● **Directions for this task**
Reproduce the lines of the records below verbatim, from the line containing "You are a computer-use agent. The" to the line containing "Action: pos(116,1022)", both included.

--- Data supplied ---

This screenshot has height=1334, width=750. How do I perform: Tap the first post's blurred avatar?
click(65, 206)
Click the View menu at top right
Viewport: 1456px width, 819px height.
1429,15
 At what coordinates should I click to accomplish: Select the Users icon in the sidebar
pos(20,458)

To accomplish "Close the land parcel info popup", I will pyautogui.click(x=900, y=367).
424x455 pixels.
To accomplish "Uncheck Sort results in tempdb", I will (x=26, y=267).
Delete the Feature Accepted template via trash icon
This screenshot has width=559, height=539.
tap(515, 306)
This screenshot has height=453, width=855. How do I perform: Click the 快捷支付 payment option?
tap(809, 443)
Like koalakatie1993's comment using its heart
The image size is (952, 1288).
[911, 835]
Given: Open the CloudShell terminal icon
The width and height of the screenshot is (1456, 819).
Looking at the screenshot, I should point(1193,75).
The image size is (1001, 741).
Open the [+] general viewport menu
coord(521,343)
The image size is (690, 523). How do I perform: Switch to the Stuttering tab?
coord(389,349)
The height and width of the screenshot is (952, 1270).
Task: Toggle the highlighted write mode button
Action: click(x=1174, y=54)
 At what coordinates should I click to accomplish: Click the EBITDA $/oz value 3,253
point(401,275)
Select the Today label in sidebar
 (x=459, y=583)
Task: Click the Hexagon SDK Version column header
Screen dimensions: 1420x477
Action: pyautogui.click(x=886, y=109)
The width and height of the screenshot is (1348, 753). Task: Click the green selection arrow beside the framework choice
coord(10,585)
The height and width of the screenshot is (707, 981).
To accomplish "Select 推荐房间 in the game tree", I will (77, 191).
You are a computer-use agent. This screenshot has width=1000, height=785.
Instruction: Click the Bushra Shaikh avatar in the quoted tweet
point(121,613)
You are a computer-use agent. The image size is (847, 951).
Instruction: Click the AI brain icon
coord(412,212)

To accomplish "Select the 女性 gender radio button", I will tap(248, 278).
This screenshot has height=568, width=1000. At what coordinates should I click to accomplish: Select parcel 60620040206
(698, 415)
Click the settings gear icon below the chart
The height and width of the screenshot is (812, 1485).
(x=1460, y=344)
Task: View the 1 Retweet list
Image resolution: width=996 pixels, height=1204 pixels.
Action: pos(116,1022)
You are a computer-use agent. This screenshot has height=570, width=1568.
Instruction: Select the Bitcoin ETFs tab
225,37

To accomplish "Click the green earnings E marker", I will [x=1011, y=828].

---

● **Answer to the exercise**
You are a computer-use agent. The image size is (847, 951).
Instruction: Click the AI brain icon
coord(412,212)

To accomplish "Select the 女性 gender radio button", I will tap(248, 278).
This screenshot has height=568, width=1000. At what coordinates should I click to accomplish: Select parcel 60620040206
(698, 415)
Click the settings gear icon below the chart
The height and width of the screenshot is (812, 1485).
(x=1460, y=344)
Task: View the 1 Retweet list
Image resolution: width=996 pixels, height=1204 pixels.
Action: pos(116,1022)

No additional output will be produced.